Saturday 6 October 2012

Torn

Hubby is going away for a bit on Monday.  For good reasons, but he is still leaving.  Right now, it feels like he will be gone for a lifetime.  In reality, it is 40 weeks.  The length of a term pregnancy, which can feel like forever, but can also fly by.

I don't want him to go.  I don't want to miss all of the things I know I will miss.  I don't want to be without him for that long.  I don't feel guilty for wanting him to stay because I'm not forcing him to.  I want him to stay but I know I have to let him go.

I know that home, wherever that turns out to be, will not feel like home without him.  I know that stupid little things will upset me and remind me of him.  I know that every time one of our children does something different or looks at me in a new way, I will feel sad that he hasn't seen it.

I also know that I have a lot of other support.  I have found out that I have some truly great friends, willing to offer time and practical help - things you just can't buy.  I know that the children will adjust well and get excited about parcels and postcards rather than being sad about cuddles and kisses.  I know that we will write daily, electronically or otherwise, and nurture the bond we have formed over the past six years.

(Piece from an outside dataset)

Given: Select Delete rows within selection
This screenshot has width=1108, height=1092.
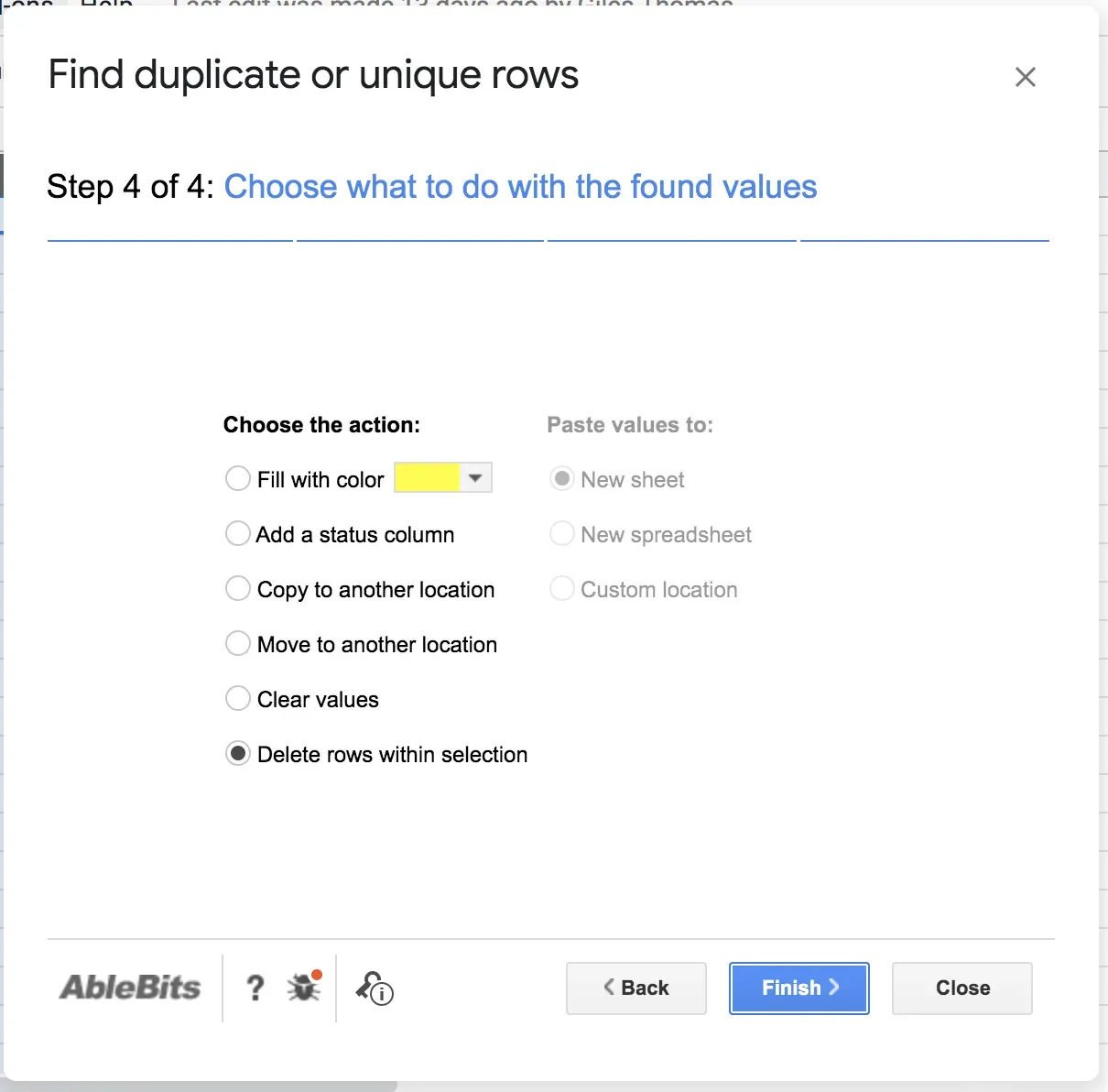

I know that he will come back to me.

I know that I will survive, I just don't know how happy I will be for the next few months.  I know I will feel like a part of me is missing, every day.

Yet I know there is a practical positive for every negative emotion.

And I know that I will be putting everything into saving up to go and visit him as soon as possible, for as long as possible and that when we are back together, it will be like he has never been away.

It will be perfect, all over again.

But, for now, we are looking at long distance.  Huge distance.  For ten months.

And I don't want him to go.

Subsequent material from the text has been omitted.